Insécurité à Gorom-Gorom : Des élèves et étudiants tirent la sonnette d’alarme

L’Association des Élèves et Étudiants Ressortissants de l’Oudalan (AEERO) a initié ce samedi 16 avril 2021 à Ouagadougou, un thé débat suivi d’une rupture collective du jeûne sous le thème : « Situation sécuritaire à Gorom-Gorom: quelles perspectives ? ».

Gorom-Gorom, chef-lieu de la province de l’Oudalan dans la Région du Sahel, vit des heures troubles. La localité fait face à la recrudescence des attaques terroristes depuis plusieurs jours. Les populations manquent d’eau, d’électricité, de carburant, de denrées alimentaires et de réseau téléphonique. Plusieurs écoles ont été obligées de fermer. Seulement, quatre centres de santé sont fonctionnels dans la localité et le nombre des personnes déplacées internes ne fait qu’augmenter. C’est ce qu’ont fait savoir les membres de l’Association des Élèves et Étudiants Ressortissants de l’Oudalan.

Selon le Président de l’AEERO, Abdalla Ould Abdouramane, l’objectif de ce thé débat est de faire un état des lieux de la situation dans la province et faire des propositions de solutions afin de venir en aide aux populations qui vivent des moments troubles.

« Le but de ce thé débat, c’est de discuter de la situation qui prévaut chez nous dans l’Oudalan plus spécifiquement à Gorom-Gorom, une ville coupée du reste du monde. Les populations de Gorom-Gorom n’ont ni carburant ni eau. Elles n’ont pas d’électricité, pas de réseau téléphonique et surtout pas accès aux denrées alimentaires. (…) L’objectif, c’est de trouver des solutions endogènes. Qu’est-ce que nous en tant que jeunes de la localité peuvent apporter comme solution », a-t-il expliqué.

« Amener le gouvernement à prendre ses responsabilités »

A l’issue des échanges plusieurs propositions ont été faites.
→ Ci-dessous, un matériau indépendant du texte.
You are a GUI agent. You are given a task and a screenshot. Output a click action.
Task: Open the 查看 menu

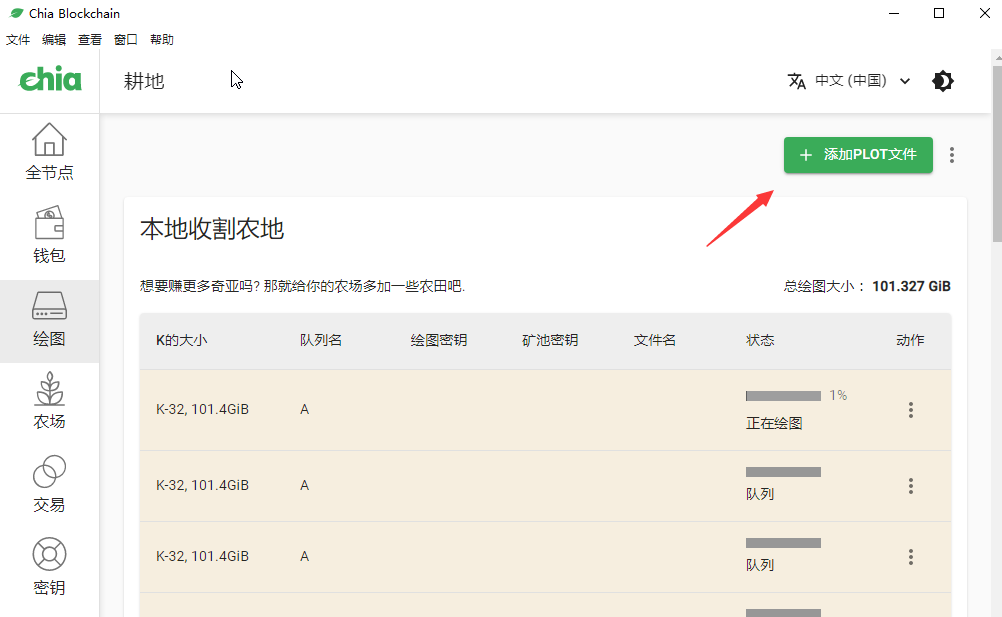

En effet, les membres de l’AEERO ont décidé de lancer des cotisations pour réaménager les forages défectueux de la localité, pour secourir les populations en état de famine. Par ailleurs, une page Facebook sera créée et dénommée « SOS Oudalan ». Le but de la création de la page Facebook sera de montrer aux yeux des Burkinabè et du monde, les réalités que vivent les populations de Gorom-Gorom et mettre le gouvernement devant les faits afin qu’il prenne les dispositions pour faciliter l’organisation de convois de ravitaillement à l’Oudalan, en carburant et en denrées alimentaires, a fait savoir le président de l’association.

« Il faut amener le gouvernement à prendre ses responsabilités. En tant que structure jeune, nous avons une capacité infirme pour réagir et résoudre le problème.  Pour les actions de grandes envergures, ce que nous pouvons faire, c’est mettre la pression, faire beaucoup de bruits pour faire réagir les autorités. (…) Il faut mettre les autorités face à leur responsabilité », s’est exprimé Souleymane Maïga, ressortissant de Dori et membre de l’AEERO.

Aussi, l’AEERO fera un plaidoyer auprès des organisations non gouvernementales, des entreprises minières de l’Oudalan, des réseaux de téléphonie mobile et auprès des autorités communales, provinciales et gouvernementales, pour que des actions soient menées pour le bien-être des populations de l’Oudalan et des environs, selon les membres de l’association.